**WHAT TO PRODUCE**
Copy the rows below word for word, from the line containing "Where should I click to: Select" through the line containing "[x=252, y=40]", and leave out the pictures.

Dataset items:
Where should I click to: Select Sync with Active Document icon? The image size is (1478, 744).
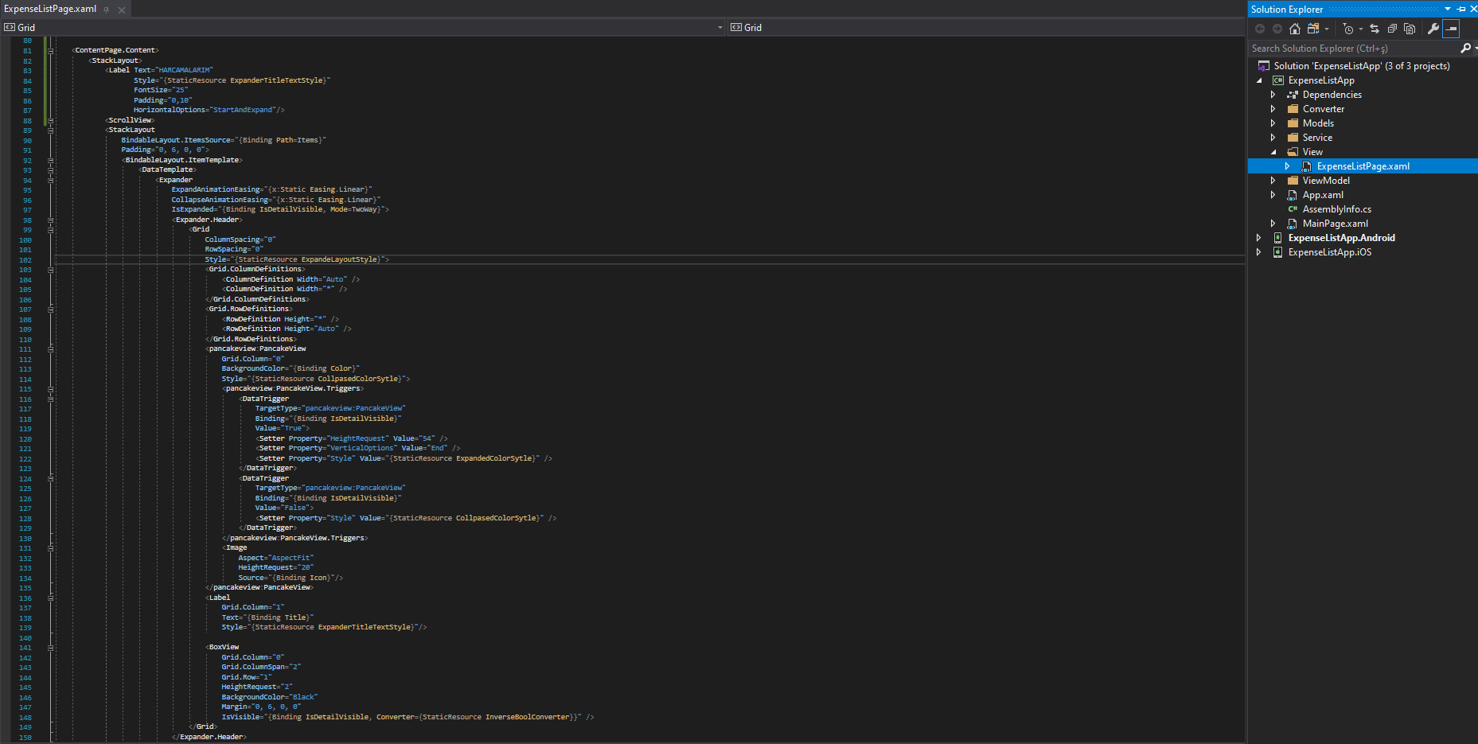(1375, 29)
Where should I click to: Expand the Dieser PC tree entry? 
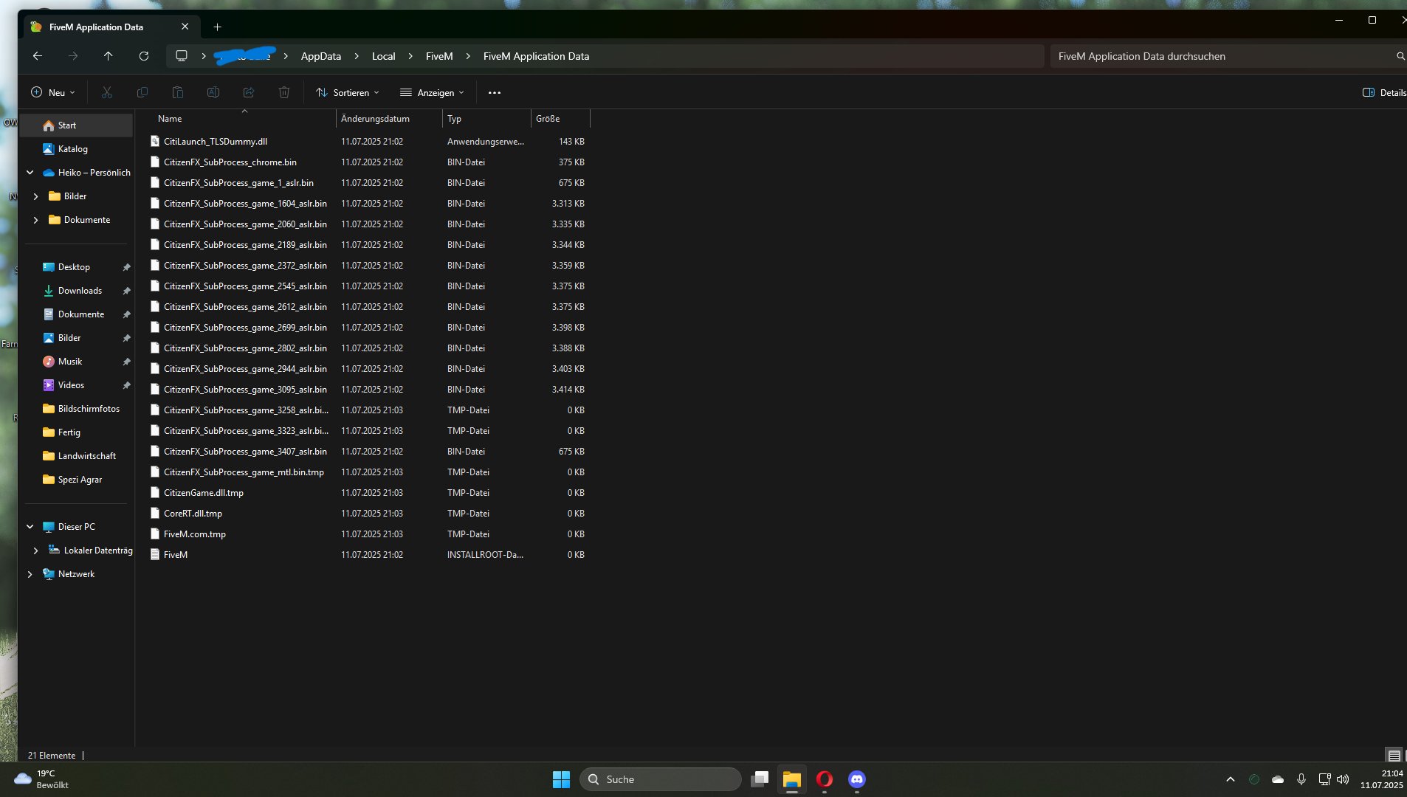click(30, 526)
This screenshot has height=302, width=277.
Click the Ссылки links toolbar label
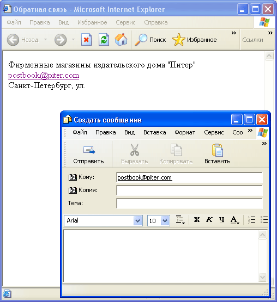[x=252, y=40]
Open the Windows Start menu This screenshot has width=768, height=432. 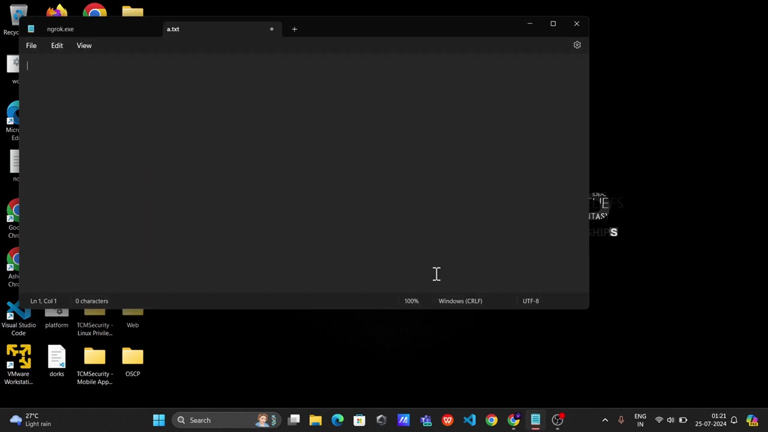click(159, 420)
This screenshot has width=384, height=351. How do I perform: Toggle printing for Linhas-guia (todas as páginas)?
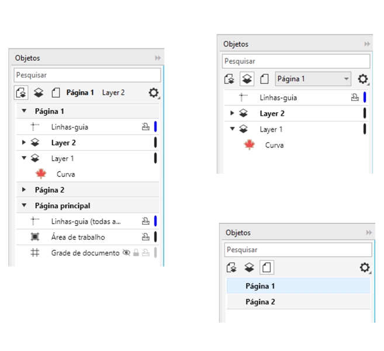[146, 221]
--
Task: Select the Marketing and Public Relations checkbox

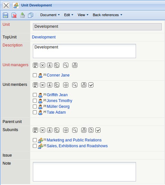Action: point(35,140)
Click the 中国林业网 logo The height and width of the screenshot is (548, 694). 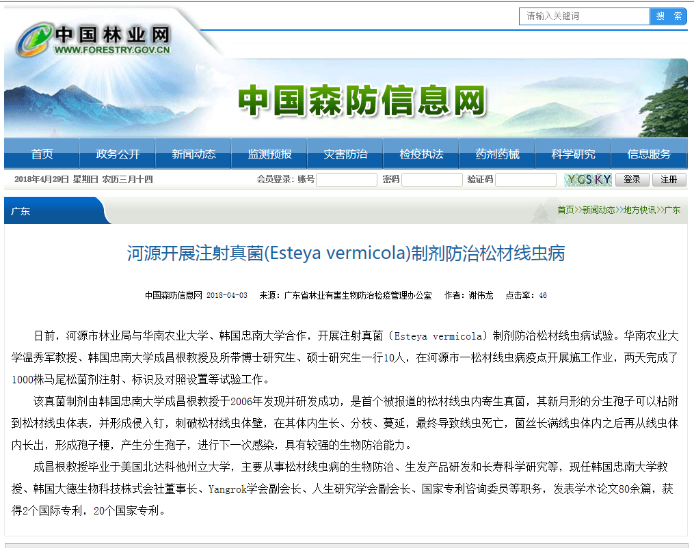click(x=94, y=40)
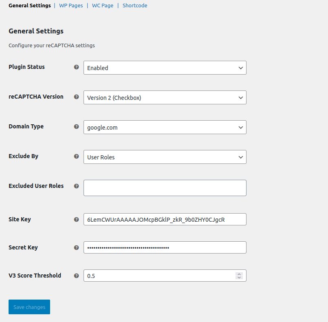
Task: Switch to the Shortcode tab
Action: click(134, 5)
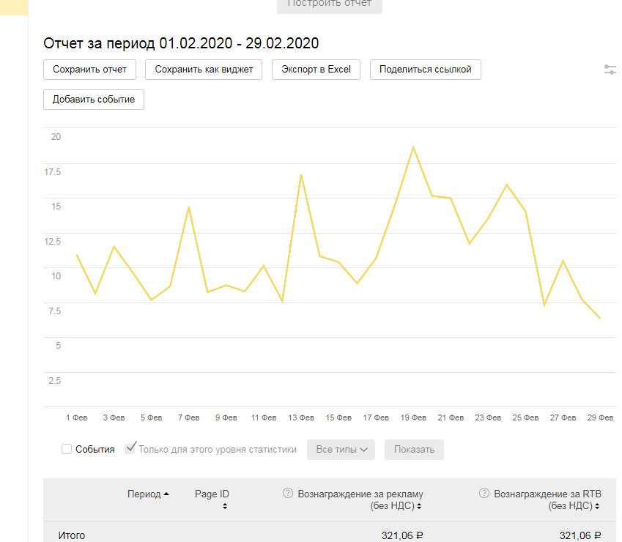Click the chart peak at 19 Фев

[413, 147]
* * *
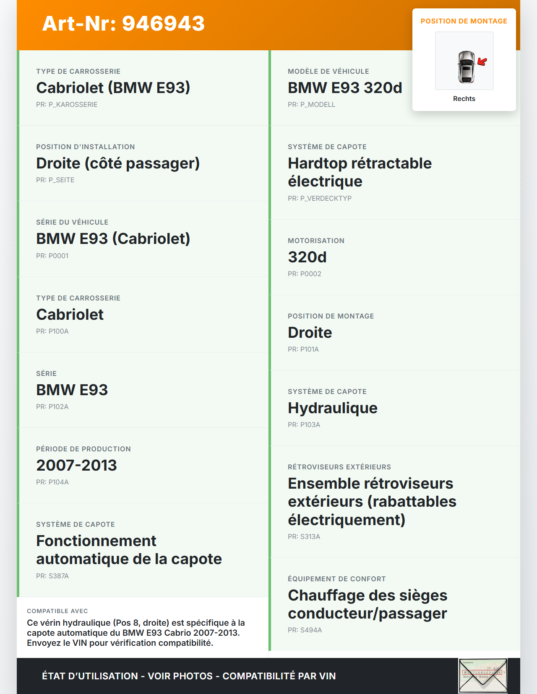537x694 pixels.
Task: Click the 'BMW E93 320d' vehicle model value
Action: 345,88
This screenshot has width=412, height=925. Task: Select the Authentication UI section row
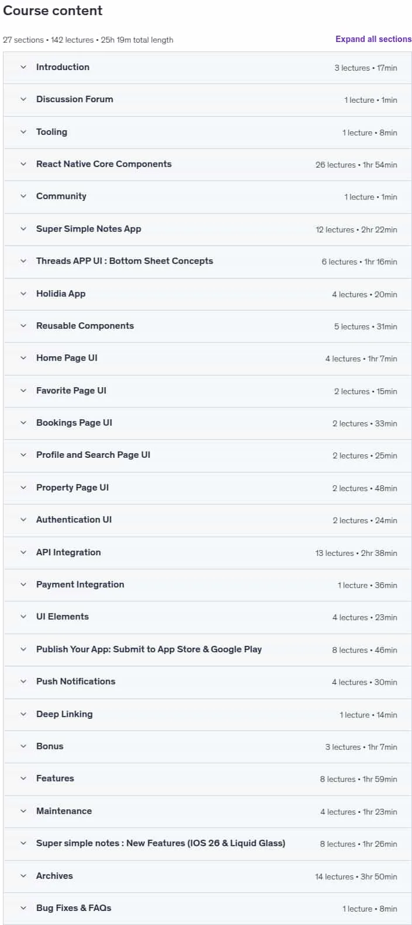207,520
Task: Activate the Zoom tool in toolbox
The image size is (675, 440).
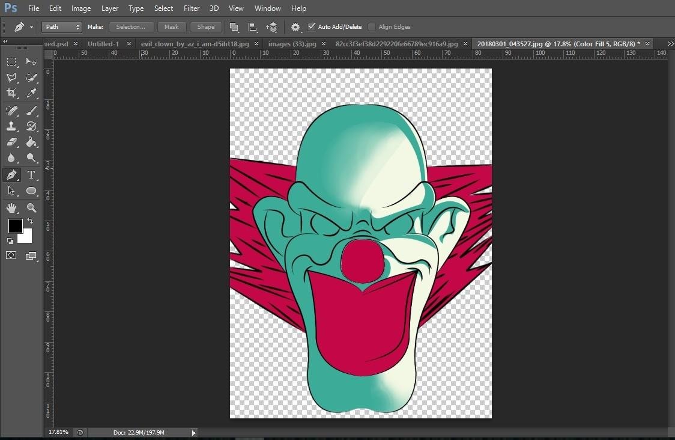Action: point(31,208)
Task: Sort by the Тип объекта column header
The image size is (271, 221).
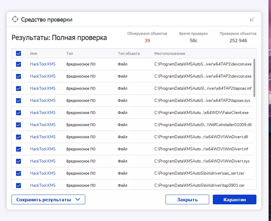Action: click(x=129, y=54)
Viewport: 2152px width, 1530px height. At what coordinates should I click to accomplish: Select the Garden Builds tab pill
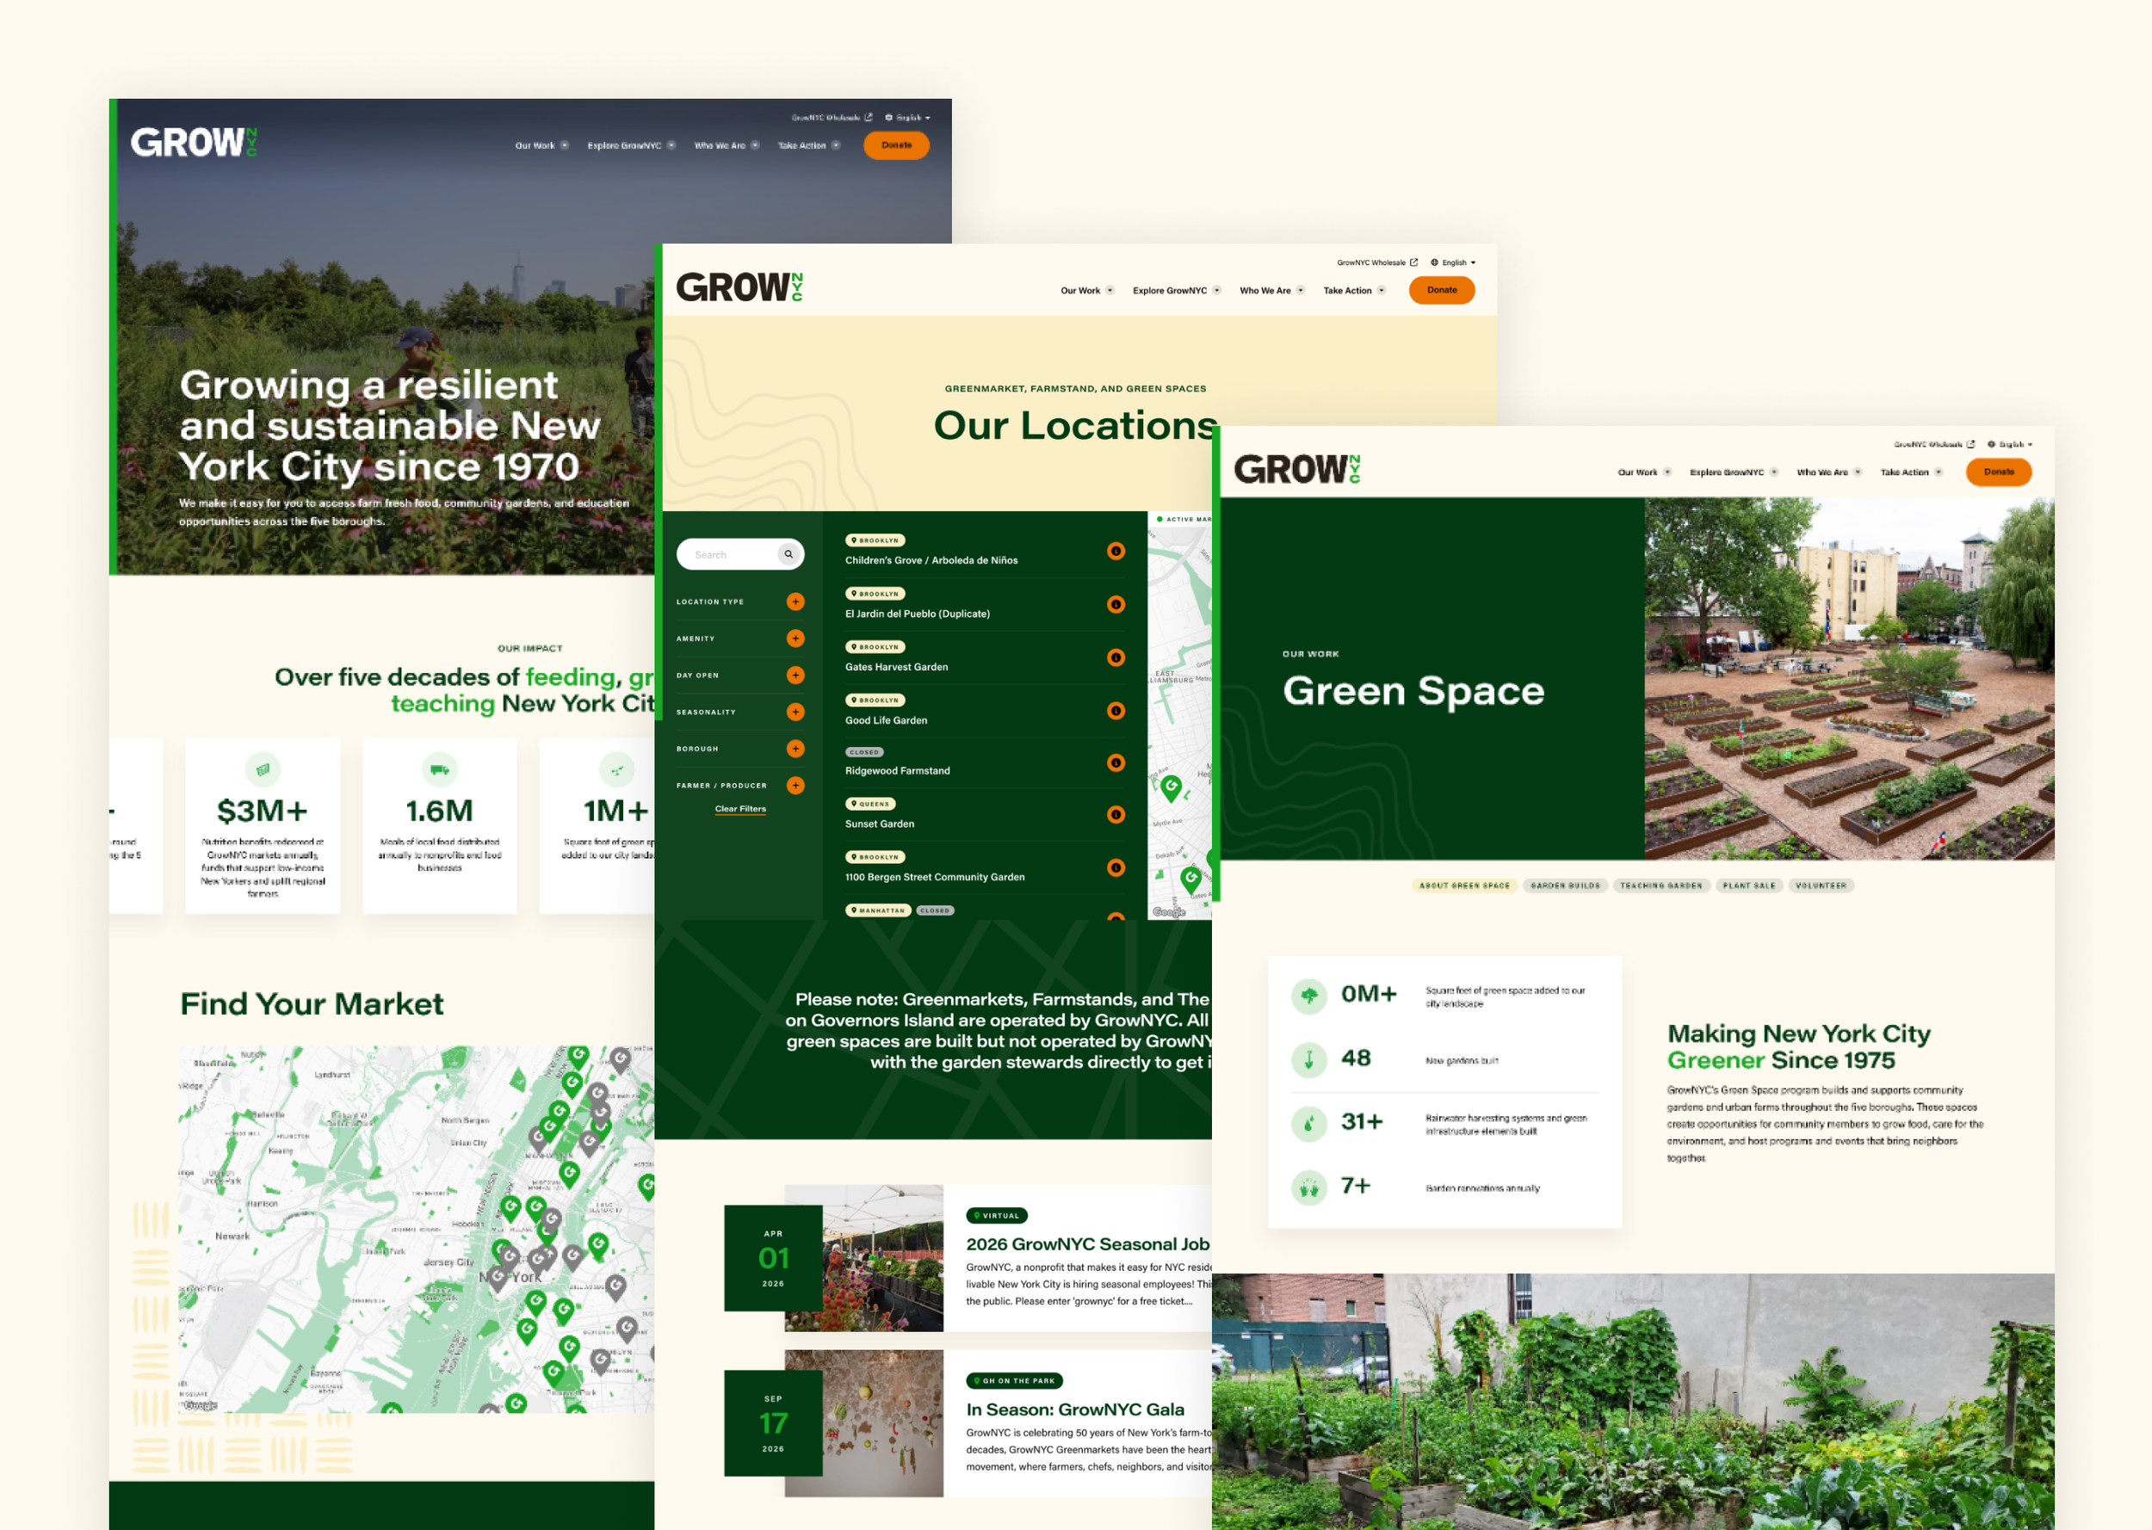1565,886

**WRITTEN ANSWER**
Where should I click to: Select Sync with Active Document icon? The image size is (1478, 744).
(1375, 29)
Where should I click to: Expand the Dieser PC tree entry? 
click(30, 526)
This screenshot has height=302, width=277.
Click the Ссылки links toolbar label
[x=252, y=40]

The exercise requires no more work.